The altitude error is:

(22)   \begin{equation*} h_e = r_{ref}\left(t\right) - r\end{equation*}

The pitch angle setpoint is controlled with the following PD-controller with feed-forward from the reference trajectory:

(23)   \begin{equation*} u_{\phi} = u_{\phi,ref}\left(t\right) + P_h \cdot h_e + D_h \cdot \frac{d}{dt} h_e\end{equation*}

These gains are also tuned kerbal-style, and the pitch setpoint is bound between 0 degrees and 20 degrees. The reference trajectory is 10 degrees.

Horizontal ‘suicide burn’

For the last 1000 meters, a different horizontal controller is used for improved landing accuracy. It is somewhat similar to a suicide burn, except that it requires slightly less than 100% throttle. When we are this close to the target, it is safe to ignore orbit dynamics and pretend that Mun is flat.

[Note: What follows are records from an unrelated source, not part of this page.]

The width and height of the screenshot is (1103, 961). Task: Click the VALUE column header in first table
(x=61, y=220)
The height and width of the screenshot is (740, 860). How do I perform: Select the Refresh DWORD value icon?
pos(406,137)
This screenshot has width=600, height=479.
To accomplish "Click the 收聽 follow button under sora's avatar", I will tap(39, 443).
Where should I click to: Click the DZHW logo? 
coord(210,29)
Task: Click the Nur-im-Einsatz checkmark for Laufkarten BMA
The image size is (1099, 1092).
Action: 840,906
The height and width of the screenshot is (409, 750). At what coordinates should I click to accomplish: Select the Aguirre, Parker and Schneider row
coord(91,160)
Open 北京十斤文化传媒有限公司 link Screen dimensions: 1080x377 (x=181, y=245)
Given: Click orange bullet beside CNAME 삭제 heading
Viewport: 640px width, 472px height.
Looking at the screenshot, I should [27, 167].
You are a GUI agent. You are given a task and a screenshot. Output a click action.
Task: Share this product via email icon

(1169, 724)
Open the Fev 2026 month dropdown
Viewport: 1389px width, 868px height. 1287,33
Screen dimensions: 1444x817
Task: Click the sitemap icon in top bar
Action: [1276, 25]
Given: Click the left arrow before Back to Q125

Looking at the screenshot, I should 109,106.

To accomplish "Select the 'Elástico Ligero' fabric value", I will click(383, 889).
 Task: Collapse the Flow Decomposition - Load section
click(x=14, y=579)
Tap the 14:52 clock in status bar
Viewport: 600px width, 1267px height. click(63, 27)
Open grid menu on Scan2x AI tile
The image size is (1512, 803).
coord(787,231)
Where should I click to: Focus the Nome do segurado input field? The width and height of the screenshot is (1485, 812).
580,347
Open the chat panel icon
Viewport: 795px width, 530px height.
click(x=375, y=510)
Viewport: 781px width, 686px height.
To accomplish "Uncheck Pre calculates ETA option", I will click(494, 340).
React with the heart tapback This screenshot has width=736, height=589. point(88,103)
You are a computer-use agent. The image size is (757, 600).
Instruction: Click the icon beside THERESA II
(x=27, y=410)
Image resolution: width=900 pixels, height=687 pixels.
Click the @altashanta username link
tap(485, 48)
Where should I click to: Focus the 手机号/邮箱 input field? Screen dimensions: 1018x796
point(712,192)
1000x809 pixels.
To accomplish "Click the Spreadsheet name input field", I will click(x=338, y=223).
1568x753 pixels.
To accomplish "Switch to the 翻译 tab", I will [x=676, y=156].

If the following constant horizontal acceleration setpoint \ddot{x}_{sp} would be applied, the horizontal velocity reaches zero exactly at the target:

(24)   \begin{equation*} \ddot{x}_{sp} = \frac{1}{2}\dot{x}^2 \cdot \frac{1}{x}\end{equation*}

where \dot{x} is the horizontal velocity and x is the horizontal distance to the target. The required horizontal acceleration can be translated to a horizontal thrust setpoint:

(25)   \begin{equation*} u_t = \ddot{x}_{sp} \cdot \frac{m}{T_{max}}\end{equation*}

Technically we would need a little more thrust to compensate for the pitch of the vehicle. Also, the target height is increased by 5 meters so that we can quickly rotate the vehicle upright for a smooth vertical touchdown.

What’s next

This post just shows the part where we get from orbit to the surface of the Mun, but we have already automated the entire flight starting at launch from Kerbin. The next step will be to build a Mun base that mines for fuel. Instead of landing on the surface, we can build vehicles that automatically dock to the Mun base and don’t require landing legs. Then, we can transfer massive amounts of fuel from the Mun base to an orbital station, where we can refuel the biggest rockets and spaceships to send to the edge of the Kerbol System and beyond!

Source code

For those who are interested: the code is open-source, but not documented.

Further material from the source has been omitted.